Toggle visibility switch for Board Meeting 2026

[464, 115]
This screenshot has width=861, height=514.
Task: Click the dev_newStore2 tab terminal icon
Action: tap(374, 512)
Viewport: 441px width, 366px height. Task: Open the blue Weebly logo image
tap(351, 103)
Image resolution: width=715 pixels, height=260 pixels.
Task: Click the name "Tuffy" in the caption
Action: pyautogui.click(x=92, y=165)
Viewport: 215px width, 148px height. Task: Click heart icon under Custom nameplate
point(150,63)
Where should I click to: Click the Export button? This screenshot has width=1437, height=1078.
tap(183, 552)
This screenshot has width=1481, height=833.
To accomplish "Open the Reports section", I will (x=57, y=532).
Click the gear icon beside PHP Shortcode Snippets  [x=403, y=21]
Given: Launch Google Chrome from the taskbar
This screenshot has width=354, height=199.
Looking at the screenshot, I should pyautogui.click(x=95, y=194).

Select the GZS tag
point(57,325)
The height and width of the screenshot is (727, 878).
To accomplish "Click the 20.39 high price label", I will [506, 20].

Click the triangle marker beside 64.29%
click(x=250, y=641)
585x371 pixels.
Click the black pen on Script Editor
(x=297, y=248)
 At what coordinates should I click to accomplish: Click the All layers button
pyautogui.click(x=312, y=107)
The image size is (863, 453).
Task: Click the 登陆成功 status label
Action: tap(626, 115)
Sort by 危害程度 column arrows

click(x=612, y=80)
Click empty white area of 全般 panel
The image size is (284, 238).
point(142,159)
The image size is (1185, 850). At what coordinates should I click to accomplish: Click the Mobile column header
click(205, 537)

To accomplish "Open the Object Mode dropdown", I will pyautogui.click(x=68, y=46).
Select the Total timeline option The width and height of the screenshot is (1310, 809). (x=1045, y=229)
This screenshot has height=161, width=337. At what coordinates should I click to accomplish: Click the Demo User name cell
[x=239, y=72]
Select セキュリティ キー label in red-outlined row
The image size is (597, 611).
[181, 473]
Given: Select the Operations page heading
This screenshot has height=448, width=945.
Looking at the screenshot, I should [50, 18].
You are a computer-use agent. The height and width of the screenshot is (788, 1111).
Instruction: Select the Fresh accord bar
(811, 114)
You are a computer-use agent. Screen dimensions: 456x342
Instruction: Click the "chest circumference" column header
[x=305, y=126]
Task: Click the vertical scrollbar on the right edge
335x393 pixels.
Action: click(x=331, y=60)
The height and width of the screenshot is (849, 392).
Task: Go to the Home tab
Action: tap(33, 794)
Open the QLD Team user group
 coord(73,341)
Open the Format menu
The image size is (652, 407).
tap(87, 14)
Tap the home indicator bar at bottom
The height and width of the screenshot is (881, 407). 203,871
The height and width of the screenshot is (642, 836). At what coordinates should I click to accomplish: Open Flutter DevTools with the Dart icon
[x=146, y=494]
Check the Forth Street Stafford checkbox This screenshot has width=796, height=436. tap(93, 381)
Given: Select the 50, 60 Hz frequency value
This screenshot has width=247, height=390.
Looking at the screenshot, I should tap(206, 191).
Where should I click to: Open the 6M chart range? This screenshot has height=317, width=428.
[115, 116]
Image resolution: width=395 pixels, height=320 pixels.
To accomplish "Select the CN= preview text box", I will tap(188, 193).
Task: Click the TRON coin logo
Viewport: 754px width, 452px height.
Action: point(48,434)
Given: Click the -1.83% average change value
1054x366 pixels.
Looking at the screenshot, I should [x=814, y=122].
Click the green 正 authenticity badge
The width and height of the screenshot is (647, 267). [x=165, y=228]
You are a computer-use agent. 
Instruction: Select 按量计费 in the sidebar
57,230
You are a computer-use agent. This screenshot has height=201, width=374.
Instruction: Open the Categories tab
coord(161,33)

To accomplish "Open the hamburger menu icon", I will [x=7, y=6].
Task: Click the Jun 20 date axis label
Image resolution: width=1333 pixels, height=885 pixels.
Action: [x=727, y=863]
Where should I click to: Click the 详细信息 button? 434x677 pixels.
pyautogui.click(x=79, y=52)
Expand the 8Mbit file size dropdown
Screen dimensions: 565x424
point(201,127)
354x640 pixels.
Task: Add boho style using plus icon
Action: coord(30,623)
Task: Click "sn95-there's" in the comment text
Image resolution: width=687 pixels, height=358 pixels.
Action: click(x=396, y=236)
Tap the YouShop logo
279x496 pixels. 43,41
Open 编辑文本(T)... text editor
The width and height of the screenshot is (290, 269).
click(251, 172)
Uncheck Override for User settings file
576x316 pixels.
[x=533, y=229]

════════════════

Transcribe the lines without any changes, beginning with the first line of the records and ending after the line containing "point(57,325)".

ANSWER IN FULL:
Toggle visibility switch for Board Meeting 2026

[464, 115]
This screenshot has width=861, height=514.
Task: Click the dev_newStore2 tab terminal icon
Action: tap(374, 512)
Viewport: 441px width, 366px height. Task: Open the blue Weebly logo image
tap(351, 103)
Image resolution: width=715 pixels, height=260 pixels.
Task: Click the name "Tuffy" in the caption
Action: pyautogui.click(x=92, y=165)
Viewport: 215px width, 148px height. Task: Click heart icon under Custom nameplate
point(150,63)
Where should I click to: Click the Export button? This screenshot has width=1437, height=1078.
tap(183, 552)
This screenshot has width=1481, height=833.
To accomplish "Open the Reports section", I will (x=57, y=532).
Click the gear icon beside PHP Shortcode Snippets  [x=403, y=21]
Given: Launch Google Chrome from the taskbar
This screenshot has width=354, height=199.
Looking at the screenshot, I should pyautogui.click(x=95, y=194).

Select the GZS tag
point(57,325)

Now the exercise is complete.